# Records for processing
--

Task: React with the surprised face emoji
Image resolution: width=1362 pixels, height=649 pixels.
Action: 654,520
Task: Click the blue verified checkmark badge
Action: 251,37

--

# Task item
Would you reproduce the full listing without changing a single word?

# Completed exercise
Task: React with the surprised face emoji
Image resolution: width=1362 pixels, height=649 pixels.
Action: 654,520
Task: Click the blue verified checkmark badge
Action: 251,37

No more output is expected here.